Dziewczyny, czy któraś z Was pracuje przy komputerze? Ja jestem informatykiem, więc pracuje non stop, na dodatek z mnóstwem serwerów itp. Zaproponowano mi 4 godz pracy dziennie, co jest zgodne z prawem, ale ja czuję się świetnie i chcę pracować normalnie. Teraz zastanawiam się czy dobrze zrobiłam, czy w ten sposób nie szkodzę Dzidziusiowi... Co myślicie?

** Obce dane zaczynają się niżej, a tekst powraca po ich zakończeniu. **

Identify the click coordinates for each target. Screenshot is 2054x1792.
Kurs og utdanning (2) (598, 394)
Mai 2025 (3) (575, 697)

De facto w kodeksie pracy jest zapis, że kobieta w ciąży nie powinna pracować przy komputerze dłużej niż 4h, więc dlatego tak jak napisałaś Twój pracodawca dał Ci taką propozycję. Jeśli masz możliwość robić coś innego przez drugie 4h to ja na Twoim miejscu bym skorzystała....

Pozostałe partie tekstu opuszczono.